=== SOURCE RECORDS ===
--

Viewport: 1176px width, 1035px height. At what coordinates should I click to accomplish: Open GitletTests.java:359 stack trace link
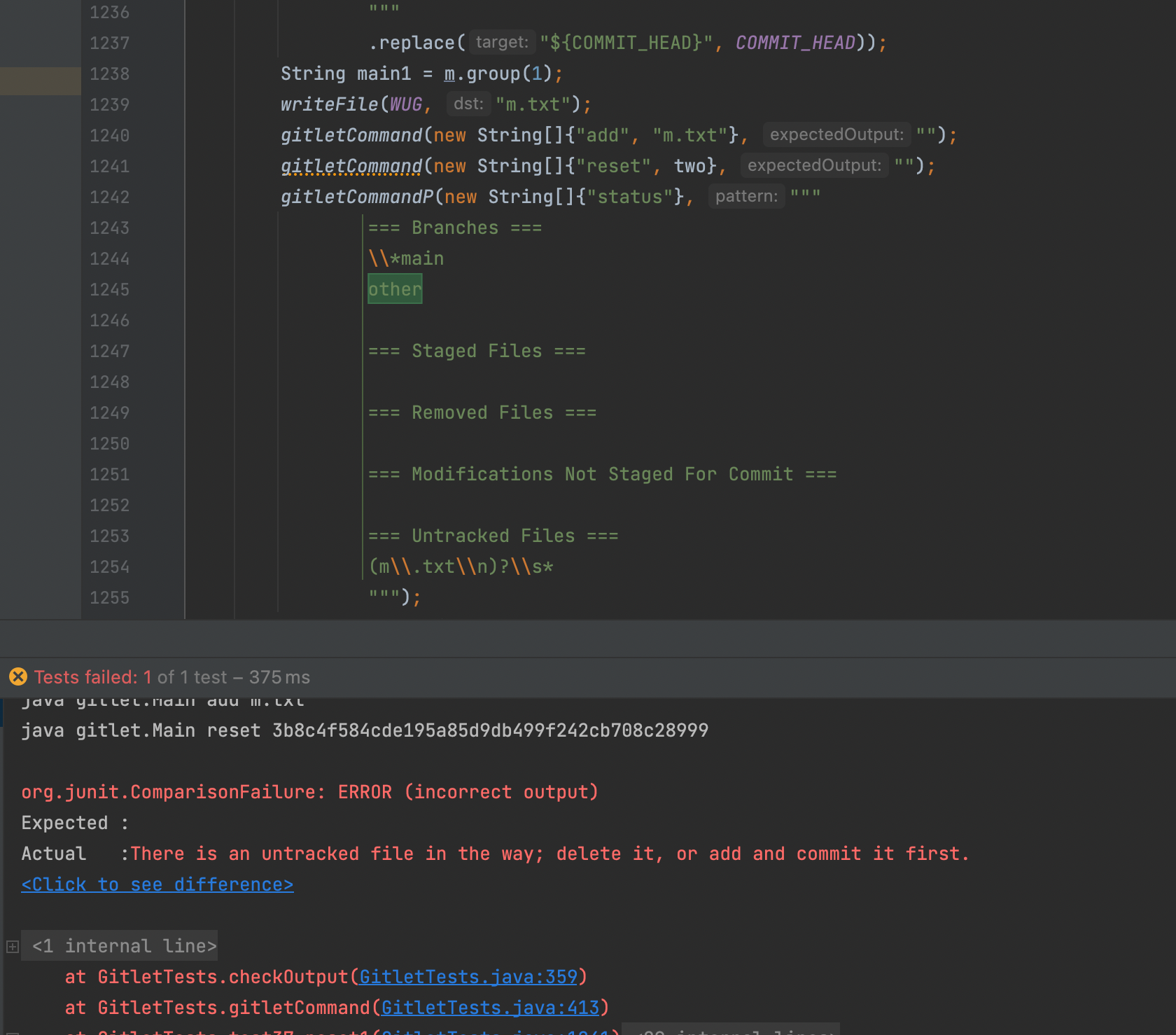(x=468, y=977)
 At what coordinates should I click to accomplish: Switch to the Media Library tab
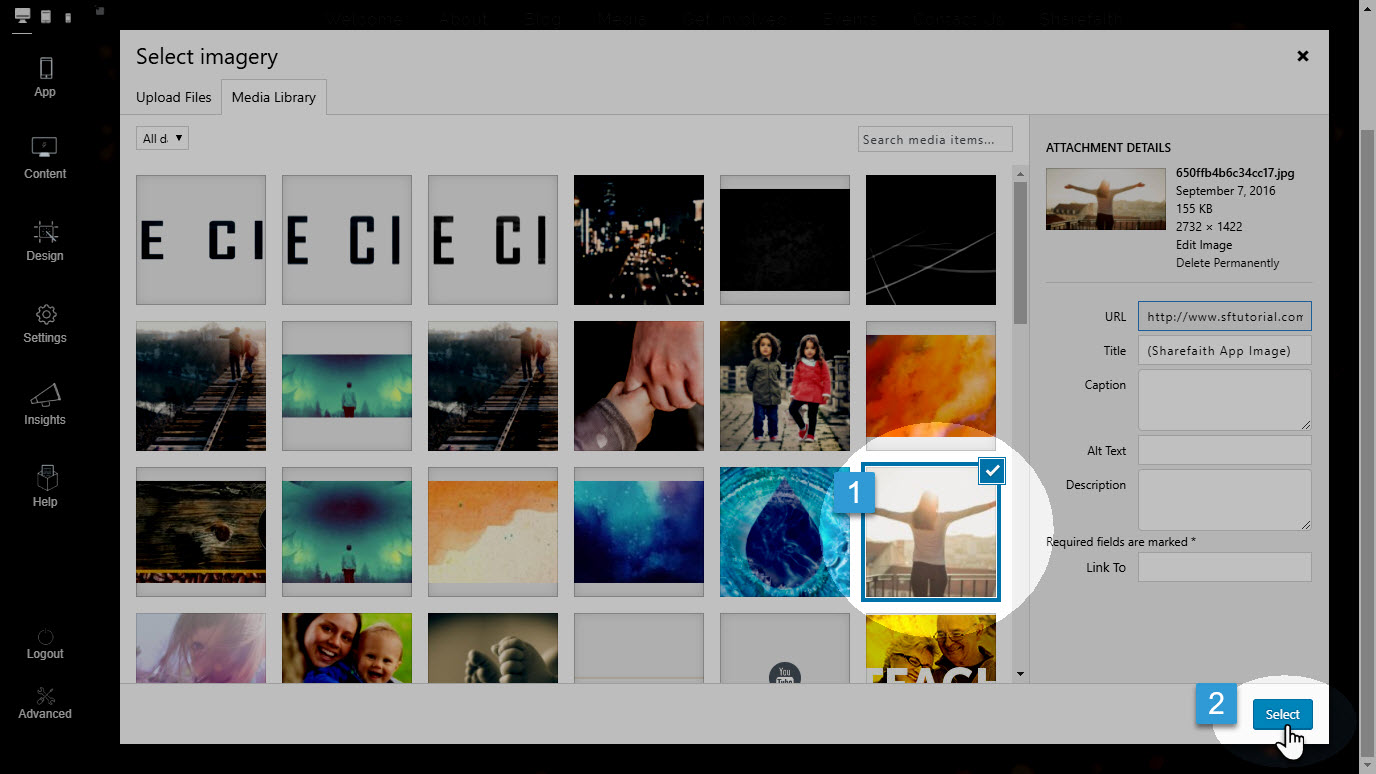pyautogui.click(x=274, y=97)
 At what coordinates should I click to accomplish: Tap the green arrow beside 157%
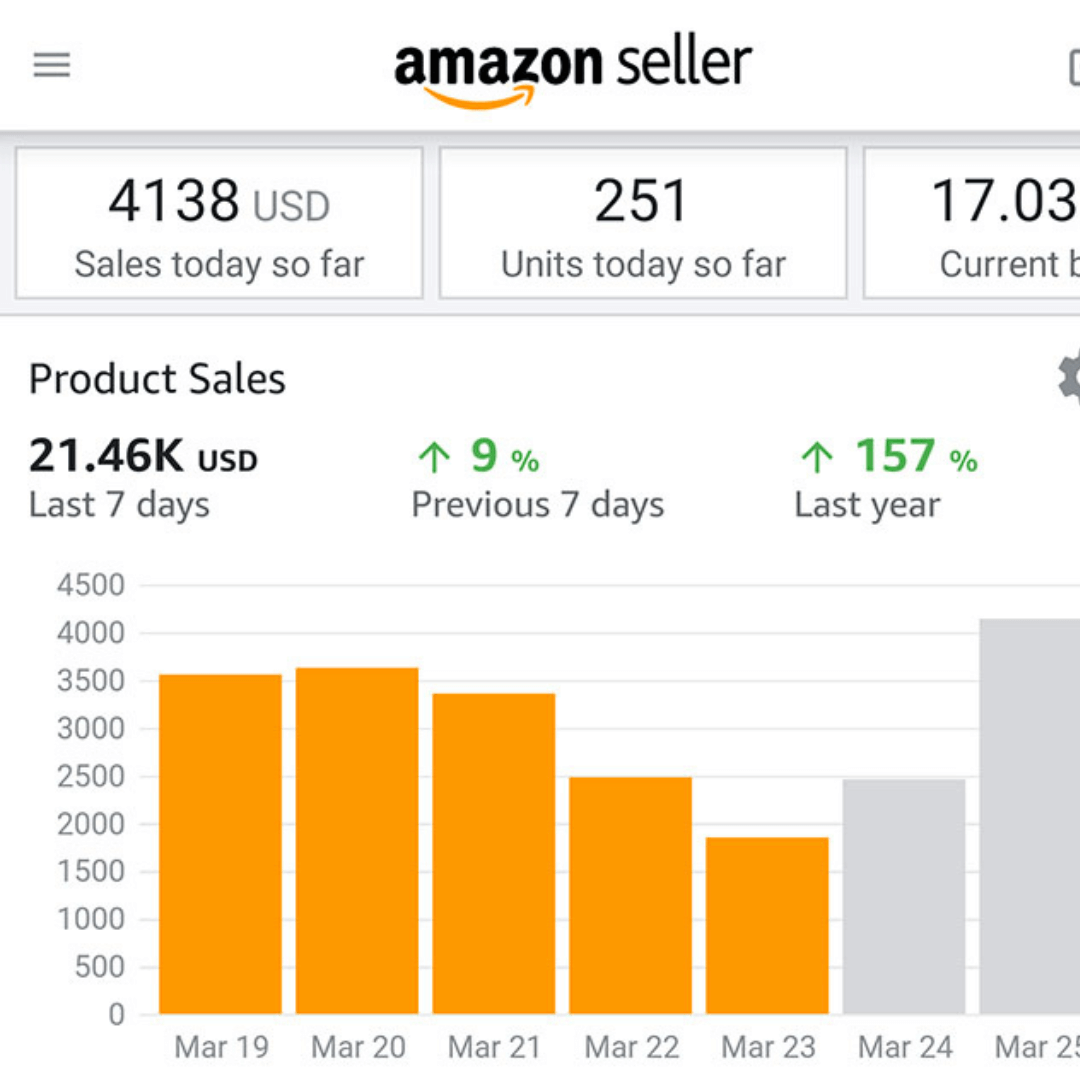tap(816, 458)
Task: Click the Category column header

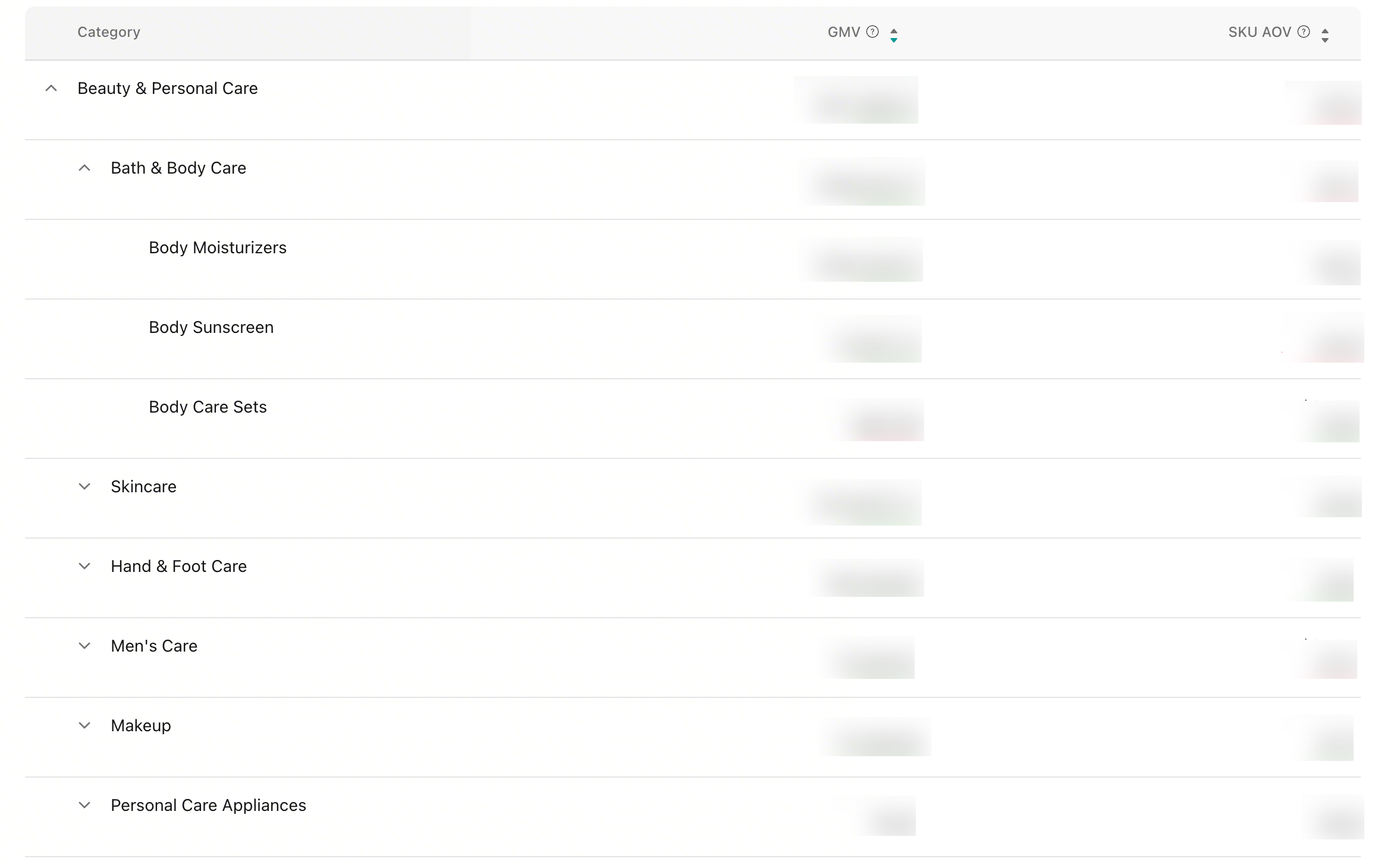Action: [x=109, y=32]
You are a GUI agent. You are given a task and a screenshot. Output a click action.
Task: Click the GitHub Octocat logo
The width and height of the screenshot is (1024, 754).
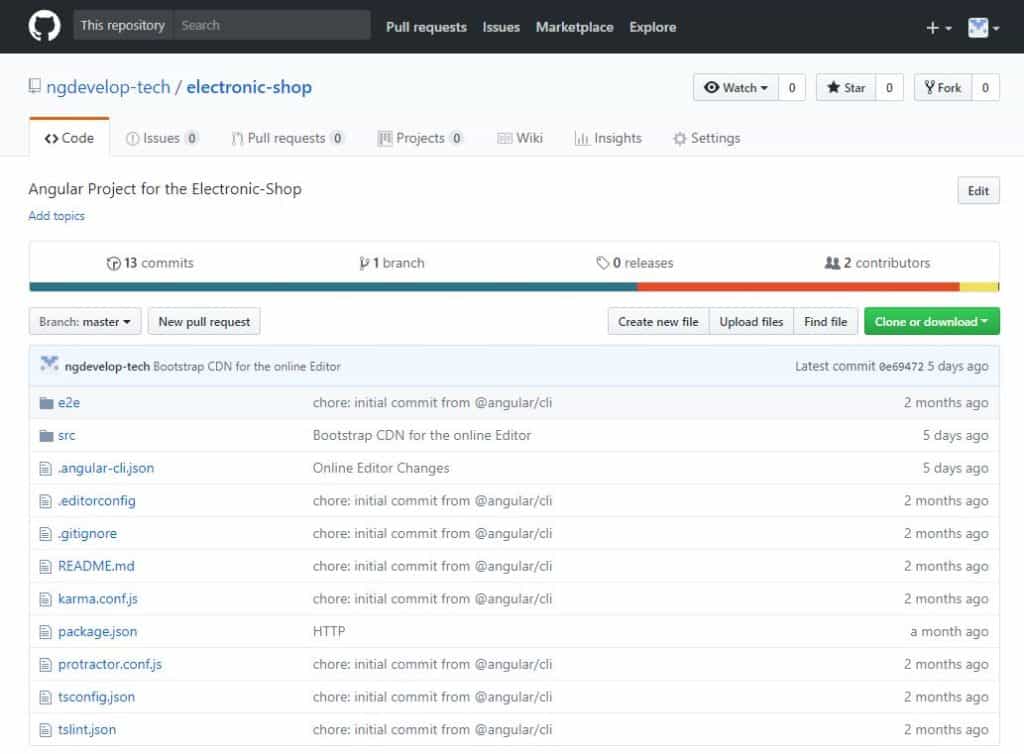[44, 27]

--

=== YOUR TASK ===
Your task is to retype all the entries exactly and leave out any pictures.

=== RESPONSE TO THE TASK ===
Viewport: 1176px width, 1035px height. At what coordinates should I click to accomplish: Open GitletTests.java:359 stack trace link
(x=468, y=977)
 At what coordinates should I click to accomplish: Switch to the Media Library tab
pyautogui.click(x=274, y=97)
 At what coordinates should I click to accomplish: Tap the green arrow beside 157%
tap(816, 458)
Task: Click the Category column header

Action: [x=109, y=32]
You are a GUI agent. You are given a task and a screenshot. Output a click action.
Task: Click the GitHub Octocat logo
The width and height of the screenshot is (1024, 754).
[44, 27]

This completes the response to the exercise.